Il me devance cependant : 

-Ça te dit qu’on aille manger un bout ? Je connais un petit restaurant breton très sympa, à quelques rues d’ici. 

Son regard brille. Difficile d’y résister. 

Le sourire charmeur qui s’étire sur son visage est irrésistible et parvient finalement à anéantir les derniers zestes de détermination qui annonçaient ma fuite imminente.

Je soupire, je lui souris pour masquer mon trouble -je ne sais pas s’il a remarqué l’étrange tension qui planait dans les airs- et j’accepte finalement dans un haussement d’épaule désinvolte. Inutile de projeter un enjeu quelconque. 

-Allez, ça me va. 

Nous partageons l’addition, il se lève et j’en profite pour regarder discrètement son dos, sa stature avec une exclamation d’admiration intérieure. 

Nous nous engouffrons ensuite la rue des Cannettes en continuant à discuter de choses et d’autres lorsque soudain, Jérémie s’arrête et me fait signe. 

-C’est ici, j’espère qu’il y a de la place, m’indique t-il, tout en me laissant le devancer à l’intérieur de la minuscule crêperie. 

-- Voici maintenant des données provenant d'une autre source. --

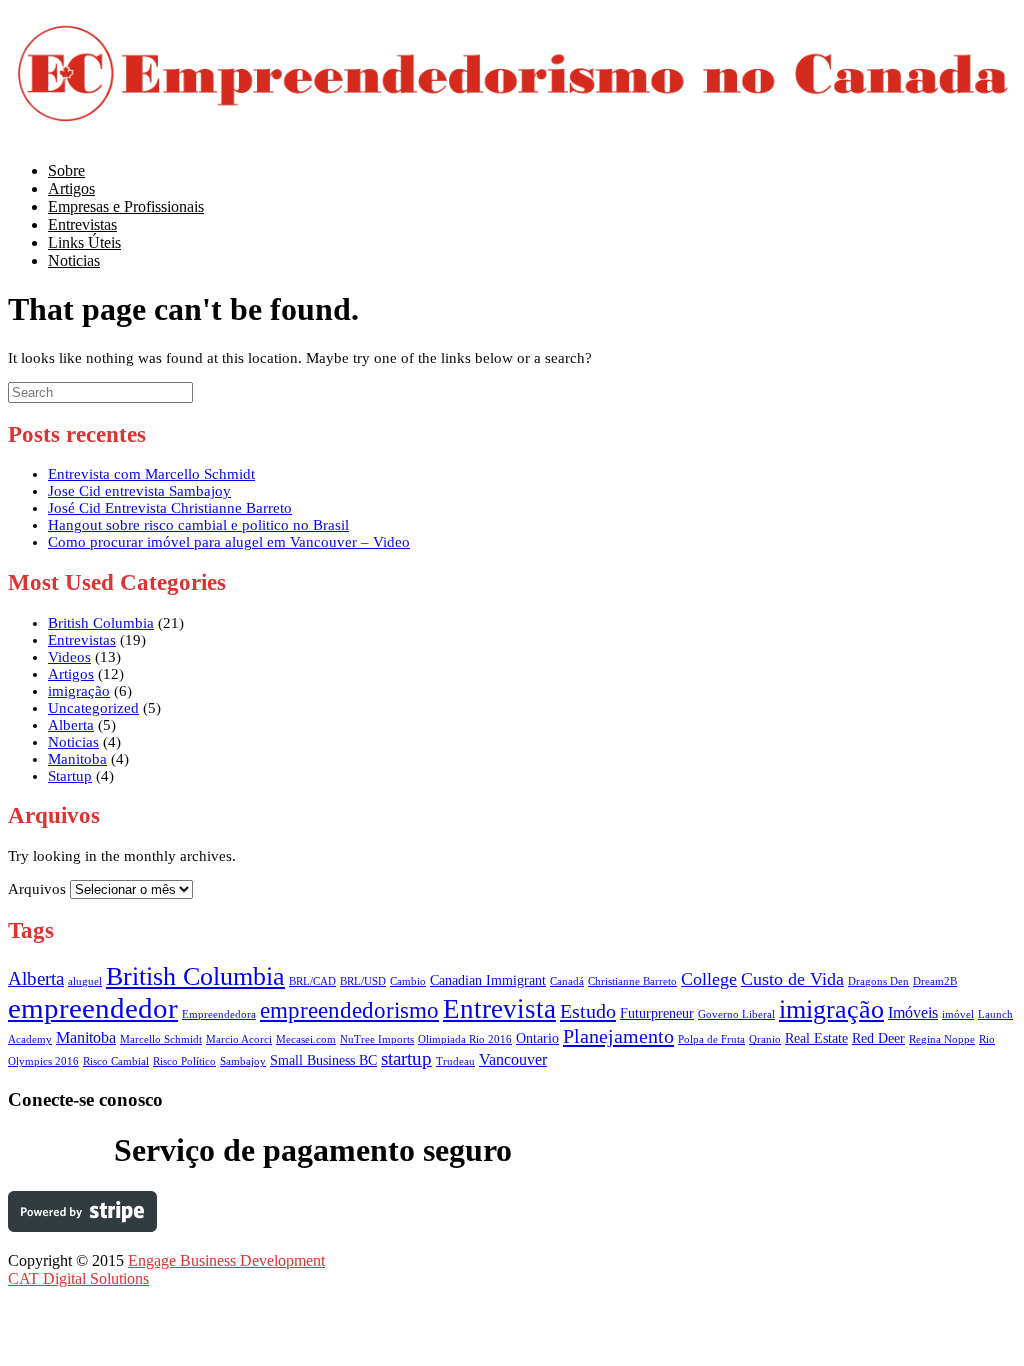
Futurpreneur (657, 1013)
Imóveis (913, 1012)
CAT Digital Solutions (78, 1278)
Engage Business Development (226, 1260)
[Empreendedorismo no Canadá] (513, 126)
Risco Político (184, 1061)
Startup (70, 776)
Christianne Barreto (632, 981)
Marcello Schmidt (161, 1039)
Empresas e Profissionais (126, 206)
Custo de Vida (792, 979)
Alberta (71, 725)
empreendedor (93, 1008)
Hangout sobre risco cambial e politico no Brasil (198, 525)
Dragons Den (878, 981)
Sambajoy (243, 1061)
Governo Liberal (736, 1014)
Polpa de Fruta (711, 1039)
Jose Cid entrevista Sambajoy (139, 491)
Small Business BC (323, 1060)
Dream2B (935, 981)
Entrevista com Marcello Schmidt (151, 474)
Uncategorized (93, 708)
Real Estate (816, 1038)
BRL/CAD (312, 981)
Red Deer (878, 1038)
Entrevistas (82, 640)
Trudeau (455, 1061)
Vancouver (513, 1059)
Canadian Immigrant (488, 980)
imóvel (958, 1014)
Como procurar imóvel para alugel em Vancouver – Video (229, 542)
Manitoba (77, 759)
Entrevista (499, 1009)
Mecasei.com (306, 1039)
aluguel (85, 981)
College (709, 979)
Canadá (567, 981)
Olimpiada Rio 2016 (465, 1039)
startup (406, 1058)
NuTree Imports (377, 1039)
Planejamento (618, 1036)
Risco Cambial (116, 1061)
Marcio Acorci (239, 1039)
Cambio (408, 981)
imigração (79, 691)
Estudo (588, 1011)
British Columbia (101, 623)
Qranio (765, 1039)
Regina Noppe (942, 1039)
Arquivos (37, 889)
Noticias (74, 260)
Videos (69, 657)
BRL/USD (363, 981)
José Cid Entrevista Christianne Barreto (170, 508)
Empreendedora (219, 1014)
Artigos (71, 674)
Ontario (537, 1038)
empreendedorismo (349, 1010)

Je rentre, en saluant le serveur qui me fait face. La pièce est petite et à son comble. De délicieuses odeurs viennent faire rugir mon estomac et réveiller le trou qui est en train de me vriller le ventre. 

Nous nous attablons enfin, compressés parmi milles autres consommateurs bruyants, moi sur la banquette, lui sur une chaise en bois. C’est ce que j’ai toujours abhorré à Paris. Toujours entassés les uns sur les autres, aucune intimité, pas même au restaurant. Nous évoquons notre journée à tour de rôle, puis notre passé, puis des banalités, puis des absurdités, dont l’intelligence décroit au même rythme que le niveau de la bouteille de Chardonnay qui trône, sacrée, au centre de la minuscule table qui nous sépare. 

Je suis indéniablement séduite par ses réflexions exaltées, par nos vifs débats, par ses yeux de chat, son rire cristallin, son charisme et les innombrables « Moi aussi ! C’est fou ! » qui ponctuent chacune de nos phrases viennent me conforter, dangereusement, dans mon trouble de plus en plus prégnant.  Cette attirance qui a prit feu à l’intérieur de moi grandit de manière incontrôlable.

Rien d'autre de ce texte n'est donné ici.